NASA’s Fermi Gamma-ray Space Telescope has unveiled a previously unseen structure centered in the Milky Way. The feature spans 50,000 light-years and may be the remnant of an eruption from a supersized black hole at the center of our galaxy.

“What we see are two gamma-ray-emitting bubbles that extend 25,000 light-years north and south of the galactic center,” said Doug Finkbeiner, an astronomer at the Harvard-Smithsonian Center for Astrophysics in Cambridge, Mass., who first recognized the feature. “We don’t fully understand their nature or origin.”

The structure spans more than half of the visible sky, from the constellation Virgo to the constellation Grus, and it may be millions of years old. A paper about the findings has been accepted for publication in The Astrophysical Journal.

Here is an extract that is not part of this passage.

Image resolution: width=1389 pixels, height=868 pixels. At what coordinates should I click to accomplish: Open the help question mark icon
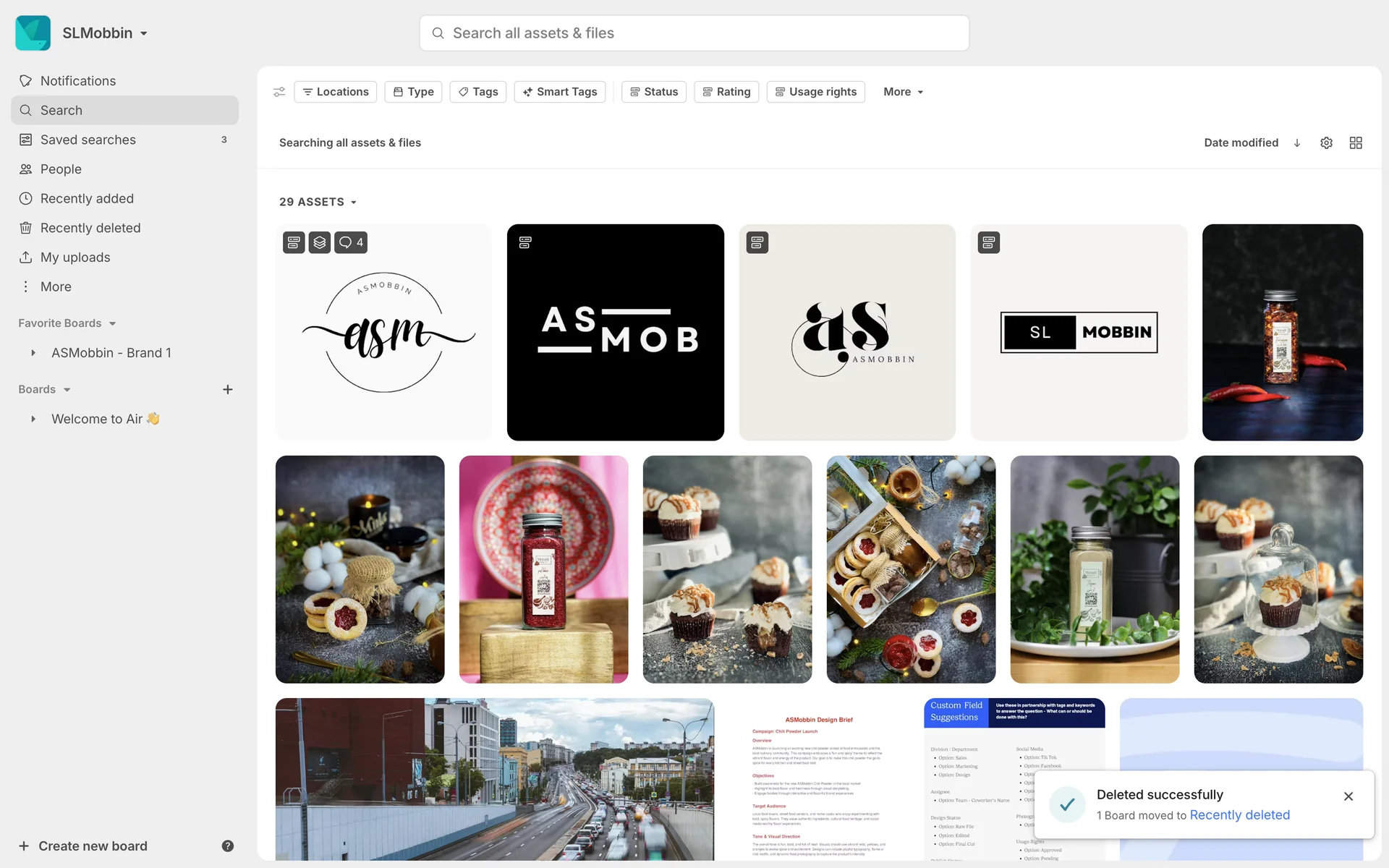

Finkbeiner and Harvard graduate students Meng Su and Tracy Slatyer discovered the bubbles by processing publicly available data from Fermi’s Large Area Telescope (LAT). The LAT is the most sensitive and highest-resolution gamma-ray detector ever launched. Gamma rays are the highest-energy form of light.

Other astronomers studying gamma rays hadn’t detected the bubbles partly because of a fog of gamma rays that appears throughout the sky. The fog happens when particles moving near the speed of light interact with light and interstellar gas in the Milky Way. The LAT team constantly refines models to uncover new gamma-ray sources obscured by this so-called diffuse emission. By using various estimates of the fog, Finkbeiner and his colleagues were able to isolate it from the LAT data and unveil the giant bubbles.

Scientists now are conducting more analyses to better understand how the never-before-seen structure was formed. The bubble emissions are much more energetic than the gamma-ray fog seen elsewhere in the Milky Way. The bubbles also appear to have well-defined edges. The structure’s shape and emissions suggest it was formed as a result of a large and relatively rapid energy release — the source of which remains a mystery.

One possibility includes a particle jet from the supermassive black hole at the galactic center. In many other galaxies, astronomers see fast particle jets powered by matter falling toward a central black hole. While there is no evidence the Milky Way’s black hole has such a jet today, it may have in the past. The bubbles also may have formed as a result of gas outflows from a burst of star formation, perhaps the one that produced many massive star clusters in the Milky Way’s center several million years ago.

“In other galaxies, we see that starbursts can drive enormous gas outflows,” said David Spergel, a scientist at Princeton University in New Jersey. “Whatever the energy source behind these huge bubbles may be, it is connected to many deep questions in astrophysics.”

Hints of the bubbles appear in earlier spacecraft data. X-ray observations from the German-led Roentgen Satellite suggested subtle evidence for bubble edges close to the galactic center, or in the same orientation as the Milky Way. NASA’s Wilkinson Microwave Anisotropy Probe detected an excess of radio signals at the position of the gamma-ray bubbles.

The Fermi LAT team also revealed Tuesday the instrument’s best picture of the gamma-ray sky, the result of two years of data collection.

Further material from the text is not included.